Though Jordan lost control of the West Bank to the occupation forces in 1967 during the Six-Day War, the monarchy didn’t formally renounce their claims to the West Bank until 1988, a year into the Intifada. Within one year, they had formed the Arab Cooperation Council with Iraq, Egypt, and Yemen as a collective lobbying group to ask for funds from the Gulf States, and one of the first steps taken towards economic realignment was complying with the International Monetary Fund (IMF) austerity program. In 1989, the government lifted subsidies on food and other common goods, namely petrol, resulting in severe rioting in parts of Jordan which led to the dismissal of the Prime Minister and ultimately to major liberalization within Jordan. Martial law was lifted, censorship in media was loosened, and parliamentary elections opened up for the first time in 22 years, introducing Jordan to new levels of democracy within the monarchy.[1]

Nearly a decade later, the Jordanian government enforced another economic restructuring program, again in compliance with the IMF, by lifting the subsidy on only one thing: wheat. After the government lifted the subsidy on wheat, the price of bread per loaf doubled, and what followed were some of the most extreme riots that Jordan had witnessed—one student protesting in Kerak at the time stated, “We need a revolution because we need bread.” [2]

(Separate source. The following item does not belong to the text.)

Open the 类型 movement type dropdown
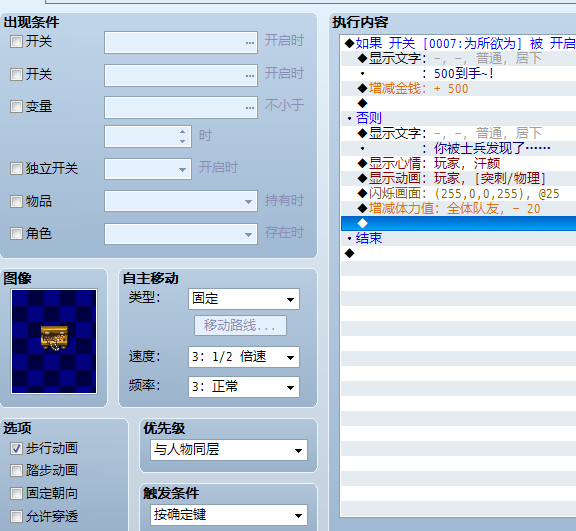576x531 pixels. (244, 299)
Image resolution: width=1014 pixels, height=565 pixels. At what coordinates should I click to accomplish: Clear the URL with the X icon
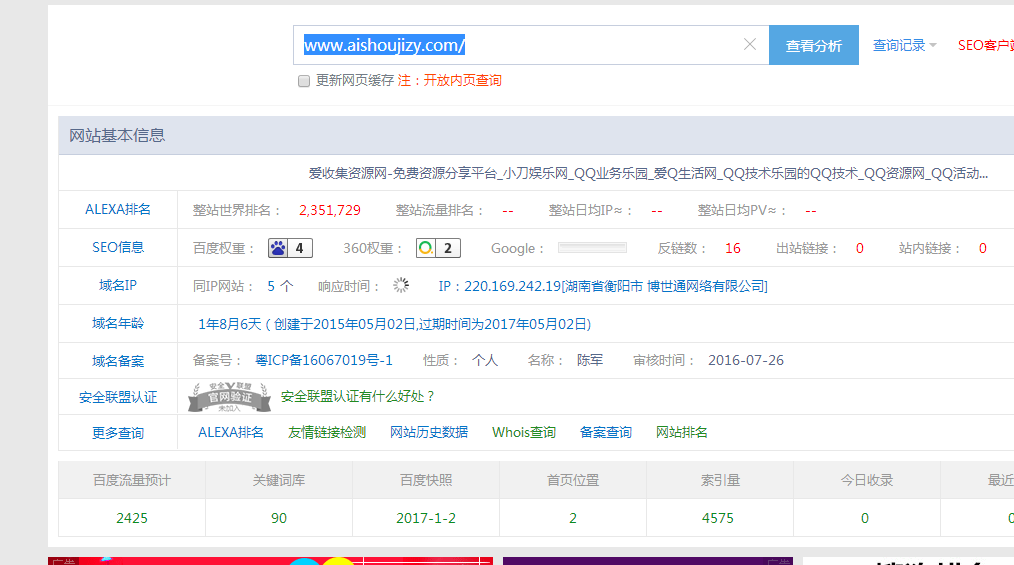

In those seven years between the first and second round of riots, the Jordanian government had indeed passed a limited democracy, but it also signed a controversial peace treaty with Israel, leaving Jordanians wondering whether this move towards “peace” was worth it at all. The people had wanted for the sake of their daily bread—both edible and spiritual—to make that unsavory treaty easier to swallow, and without it, most Jordanians felt the price was too high.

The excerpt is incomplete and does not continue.